Excerpts from a dataset
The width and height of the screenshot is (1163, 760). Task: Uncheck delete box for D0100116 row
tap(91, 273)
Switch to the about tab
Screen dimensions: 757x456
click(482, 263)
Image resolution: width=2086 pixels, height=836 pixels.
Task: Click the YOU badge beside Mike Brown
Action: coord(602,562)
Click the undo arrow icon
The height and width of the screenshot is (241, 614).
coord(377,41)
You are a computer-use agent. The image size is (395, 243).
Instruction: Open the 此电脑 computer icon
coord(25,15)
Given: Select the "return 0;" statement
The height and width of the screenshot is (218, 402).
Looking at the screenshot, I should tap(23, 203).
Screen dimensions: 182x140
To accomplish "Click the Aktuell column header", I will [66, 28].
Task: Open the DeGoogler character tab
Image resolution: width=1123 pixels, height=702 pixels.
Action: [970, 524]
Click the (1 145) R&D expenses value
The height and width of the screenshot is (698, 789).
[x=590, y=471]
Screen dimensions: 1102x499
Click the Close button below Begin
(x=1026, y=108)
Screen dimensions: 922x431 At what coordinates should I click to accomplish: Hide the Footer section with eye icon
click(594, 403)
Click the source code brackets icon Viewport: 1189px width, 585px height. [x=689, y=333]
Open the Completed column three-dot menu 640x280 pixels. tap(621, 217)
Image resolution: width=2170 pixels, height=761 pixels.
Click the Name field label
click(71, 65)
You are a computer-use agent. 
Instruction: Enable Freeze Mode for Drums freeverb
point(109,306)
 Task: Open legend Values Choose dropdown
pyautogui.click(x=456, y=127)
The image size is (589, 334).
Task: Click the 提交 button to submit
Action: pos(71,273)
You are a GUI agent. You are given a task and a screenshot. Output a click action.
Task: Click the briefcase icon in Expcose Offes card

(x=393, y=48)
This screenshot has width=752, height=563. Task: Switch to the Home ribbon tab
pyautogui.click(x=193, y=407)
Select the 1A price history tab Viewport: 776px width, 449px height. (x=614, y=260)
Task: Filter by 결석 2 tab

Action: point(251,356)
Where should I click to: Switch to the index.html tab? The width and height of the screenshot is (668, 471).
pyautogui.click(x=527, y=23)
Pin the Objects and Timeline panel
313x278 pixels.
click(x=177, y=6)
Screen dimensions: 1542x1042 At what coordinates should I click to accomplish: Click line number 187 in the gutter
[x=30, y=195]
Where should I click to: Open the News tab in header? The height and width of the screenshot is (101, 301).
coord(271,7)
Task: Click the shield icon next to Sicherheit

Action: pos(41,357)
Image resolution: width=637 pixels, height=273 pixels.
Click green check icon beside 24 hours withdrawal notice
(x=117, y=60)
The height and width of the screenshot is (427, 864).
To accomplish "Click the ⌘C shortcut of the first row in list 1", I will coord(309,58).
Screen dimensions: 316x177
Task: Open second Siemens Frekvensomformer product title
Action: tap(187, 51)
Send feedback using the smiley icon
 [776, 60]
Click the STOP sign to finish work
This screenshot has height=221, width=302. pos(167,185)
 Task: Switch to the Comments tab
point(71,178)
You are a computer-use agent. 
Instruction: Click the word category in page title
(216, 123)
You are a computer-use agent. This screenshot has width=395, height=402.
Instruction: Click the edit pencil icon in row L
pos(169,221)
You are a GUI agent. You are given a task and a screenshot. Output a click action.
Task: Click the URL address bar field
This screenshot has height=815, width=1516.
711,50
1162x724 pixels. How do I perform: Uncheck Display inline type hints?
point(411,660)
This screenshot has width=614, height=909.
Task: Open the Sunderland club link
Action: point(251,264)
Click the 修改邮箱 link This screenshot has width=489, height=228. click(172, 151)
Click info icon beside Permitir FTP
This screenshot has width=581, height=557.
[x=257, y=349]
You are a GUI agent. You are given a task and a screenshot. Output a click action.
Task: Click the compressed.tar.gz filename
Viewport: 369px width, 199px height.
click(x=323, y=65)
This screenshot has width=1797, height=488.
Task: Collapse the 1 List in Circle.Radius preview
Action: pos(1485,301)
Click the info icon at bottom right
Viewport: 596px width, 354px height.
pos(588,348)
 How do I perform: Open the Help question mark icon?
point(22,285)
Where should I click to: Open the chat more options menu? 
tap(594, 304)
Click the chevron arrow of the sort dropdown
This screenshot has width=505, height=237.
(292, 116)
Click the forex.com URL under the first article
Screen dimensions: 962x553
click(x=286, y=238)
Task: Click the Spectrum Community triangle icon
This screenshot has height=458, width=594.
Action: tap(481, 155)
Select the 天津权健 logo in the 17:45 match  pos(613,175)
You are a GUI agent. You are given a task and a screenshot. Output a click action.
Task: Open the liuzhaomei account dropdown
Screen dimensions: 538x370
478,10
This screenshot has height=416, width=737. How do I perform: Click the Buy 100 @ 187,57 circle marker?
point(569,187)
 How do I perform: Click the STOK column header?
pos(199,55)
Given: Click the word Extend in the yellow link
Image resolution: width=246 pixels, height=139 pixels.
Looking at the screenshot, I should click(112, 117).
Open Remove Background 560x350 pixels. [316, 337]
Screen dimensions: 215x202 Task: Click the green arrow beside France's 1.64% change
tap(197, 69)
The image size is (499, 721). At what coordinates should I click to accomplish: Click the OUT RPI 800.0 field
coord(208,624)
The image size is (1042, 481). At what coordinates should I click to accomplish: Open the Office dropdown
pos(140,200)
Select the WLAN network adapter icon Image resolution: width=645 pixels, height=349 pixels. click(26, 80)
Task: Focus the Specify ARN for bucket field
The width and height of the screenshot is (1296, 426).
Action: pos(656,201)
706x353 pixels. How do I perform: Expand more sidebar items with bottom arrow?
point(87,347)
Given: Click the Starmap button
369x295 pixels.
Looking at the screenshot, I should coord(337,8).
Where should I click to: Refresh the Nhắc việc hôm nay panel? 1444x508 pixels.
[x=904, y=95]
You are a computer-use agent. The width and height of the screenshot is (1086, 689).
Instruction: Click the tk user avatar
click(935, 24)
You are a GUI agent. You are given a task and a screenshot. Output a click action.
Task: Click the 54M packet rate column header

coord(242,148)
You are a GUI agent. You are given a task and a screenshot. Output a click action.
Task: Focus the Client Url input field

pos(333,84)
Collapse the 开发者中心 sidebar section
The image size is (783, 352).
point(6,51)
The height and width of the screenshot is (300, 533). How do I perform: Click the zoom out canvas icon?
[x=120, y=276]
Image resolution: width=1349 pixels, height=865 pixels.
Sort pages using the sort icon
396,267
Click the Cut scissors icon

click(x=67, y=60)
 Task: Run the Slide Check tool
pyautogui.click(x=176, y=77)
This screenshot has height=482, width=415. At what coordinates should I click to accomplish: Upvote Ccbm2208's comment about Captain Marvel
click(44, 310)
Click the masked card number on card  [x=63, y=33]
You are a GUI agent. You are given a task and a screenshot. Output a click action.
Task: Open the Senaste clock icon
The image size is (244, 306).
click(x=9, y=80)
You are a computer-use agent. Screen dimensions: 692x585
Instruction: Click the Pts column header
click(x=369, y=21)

Exercise aim: Exactly as given, please retype all the entries.

Reply to the exercise:
The width and height of the screenshot is (1163, 760). Task: Uncheck delete box for D0100116 row
tap(91, 273)
Switch to the about tab
Screen dimensions: 757x456
click(482, 263)
Image resolution: width=2086 pixels, height=836 pixels.
Task: Click the YOU badge beside Mike Brown
Action: coord(602,562)
Click the undo arrow icon
The height and width of the screenshot is (241, 614).
coord(377,41)
You are a computer-use agent. The image size is (395, 243).
Instruction: Open the 此电脑 computer icon
coord(25,15)
Given: Select the "return 0;" statement
The height and width of the screenshot is (218, 402).
Looking at the screenshot, I should tap(23, 203).
Screen dimensions: 182x140
To accomplish "Click the Aktuell column header", I will [66, 28].
Task: Open the DeGoogler character tab
Image resolution: width=1123 pixels, height=702 pixels.
Action: [970, 524]
Click the (1 145) R&D expenses value
The height and width of the screenshot is (698, 789).
[x=590, y=471]
Screen dimensions: 1102x499
Click the Close button below Begin
(x=1026, y=108)
Screen dimensions: 922x431 At what coordinates should I click to accomplish: Hide the Footer section with eye icon
click(594, 403)
Click the source code brackets icon Viewport: 1189px width, 585px height. [x=689, y=333]
Open the Completed column three-dot menu 640x280 pixels. tap(621, 217)
Image resolution: width=2170 pixels, height=761 pixels.
Click the Name field label
click(71, 65)
You are a computer-use agent. 
Instruction: Enable Freeze Mode for Drums freeverb
point(109,306)
 Task: Open legend Values Choose dropdown
pyautogui.click(x=456, y=127)
The image size is (589, 334).
Task: Click the 提交 button to submit
Action: pos(71,273)
You are a GUI agent. You are given a task and a screenshot. Output a click action.
Task: Click the briefcase icon in Expcose Offes card

(x=393, y=48)
This screenshot has width=752, height=563. Task: Switch to the Home ribbon tab
pyautogui.click(x=193, y=407)
Select the 1A price history tab Viewport: 776px width, 449px height. (x=614, y=260)
Task: Filter by 결석 2 tab

Action: point(251,356)
Where should I click to: Switch to the index.html tab? The width and height of the screenshot is (668, 471).
pyautogui.click(x=527, y=23)
Pin the Objects and Timeline panel
313x278 pixels.
click(x=177, y=6)
Screen dimensions: 1542x1042 At what coordinates should I click to accomplish: Click line number 187 in the gutter
[x=30, y=195]
Where should I click to: Open the News tab in header? The height and width of the screenshot is (101, 301).
coord(271,7)
Task: Click the shield icon next to Sicherheit

Action: pos(41,357)
Image resolution: width=637 pixels, height=273 pixels.
Click green check icon beside 24 hours withdrawal notice
(x=117, y=60)
The height and width of the screenshot is (427, 864).
To accomplish "Click the ⌘C shortcut of the first row in list 1", I will coord(309,58).
Screen dimensions: 316x177
Task: Open second Siemens Frekvensomformer product title
Action: tap(187, 51)
Send feedback using the smiley icon
 [776, 60]
Click the STOP sign to finish work
This screenshot has height=221, width=302. pos(167,185)
 Task: Switch to the Comments tab
point(71,178)
You are a computer-use agent. 
Instruction: Click the word category in page title
(216, 123)
You are a computer-use agent. This screenshot has width=395, height=402.
Instruction: Click the edit pencil icon in row L
pos(169,221)
You are a GUI agent. You are given a task and a screenshot. Output a click action.
Task: Click the URL address bar field
This screenshot has height=815, width=1516.
711,50
1162x724 pixels. How do I perform: Uncheck Display inline type hints?
point(411,660)
This screenshot has width=614, height=909.
Task: Open the Sunderland club link
Action: point(251,264)
Click the 修改邮箱 link This screenshot has width=489, height=228. click(172, 151)
Click info icon beside Permitir FTP
This screenshot has width=581, height=557.
[x=257, y=349]
You are a GUI agent. You are given a task and a screenshot. Output a click action.
Task: Click the compressed.tar.gz filename
Viewport: 369px width, 199px height.
click(x=323, y=65)
This screenshot has width=1797, height=488.
Task: Collapse the 1 List in Circle.Radius preview
Action: pos(1485,301)
Click the info icon at bottom right
Viewport: 596px width, 354px height.
pos(588,348)
 How do I perform: Open the Help question mark icon?
point(22,285)
Where should I click to: Open the chat more options menu? 
tap(594, 304)
Click the chevron arrow of the sort dropdown
This screenshot has width=505, height=237.
(292, 116)
Click the forex.com URL under the first article
Screen dimensions: 962x553
click(x=286, y=238)
Task: Click the Spectrum Community triangle icon
This screenshot has height=458, width=594.
Action: tap(481, 155)
Select the 天津权健 logo in the 17:45 match  pos(613,175)
You are a GUI agent. You are given a task and a screenshot. Output a click action.
Task: Open the liuzhaomei account dropdown
Screen dimensions: 538x370
478,10
This screenshot has height=416, width=737. How do I perform: Click the Buy 100 @ 187,57 circle marker?
point(569,187)
 How do I perform: Click the STOK column header?
pos(199,55)
Given: Click the word Extend in the yellow link
Image resolution: width=246 pixels, height=139 pixels.
Looking at the screenshot, I should click(112, 117).
Open Remove Background 560x350 pixels. [316, 337]
Screen dimensions: 215x202 Task: Click the green arrow beside France's 1.64% change
tap(197, 69)
The image size is (499, 721). At what coordinates should I click to accomplish: Click the OUT RPI 800.0 field
coord(208,624)
The image size is (1042, 481). At what coordinates should I click to accomplish: Open the Office dropdown
pos(140,200)
Select the WLAN network adapter icon Image resolution: width=645 pixels, height=349 pixels. click(26, 80)
Task: Focus the Specify ARN for bucket field
The width and height of the screenshot is (1296, 426).
Action: pos(656,201)
706x353 pixels. How do I perform: Expand more sidebar items with bottom arrow?
point(87,347)
Given: Click the Starmap button
369x295 pixels.
Looking at the screenshot, I should coord(337,8).
Where should I click to: Refresh the Nhắc việc hôm nay panel? 1444x508 pixels.
[x=904, y=95]
You are a computer-use agent. The width and height of the screenshot is (1086, 689).
Instruction: Click the tk user avatar
click(935, 24)
You are a GUI agent. You are given a task and a screenshot. Output a click action.
Task: Click the 54M packet rate column header

coord(242,148)
You are a GUI agent. You are given a task and a screenshot. Output a click action.
Task: Focus the Client Url input field

pos(333,84)
Collapse the 开发者中心 sidebar section
The image size is (783, 352).
point(6,51)
The height and width of the screenshot is (300, 533). How do I perform: Click the zoom out canvas icon?
[x=120, y=276]
Image resolution: width=1349 pixels, height=865 pixels.
Sort pages using the sort icon
396,267
Click the Cut scissors icon

click(x=67, y=60)
 Task: Run the Slide Check tool
pyautogui.click(x=176, y=77)
This screenshot has height=482, width=415. At what coordinates should I click to accomplish: Upvote Ccbm2208's comment about Captain Marvel
click(44, 310)
Click the masked card number on card  [x=63, y=33]
You are a GUI agent. You are given a task and a screenshot. Output a click action.
Task: Open the Senaste clock icon
The image size is (244, 306).
click(x=9, y=80)
You are a computer-use agent. Screen dimensions: 692x585
Instruction: Click the Pts column header
click(x=369, y=21)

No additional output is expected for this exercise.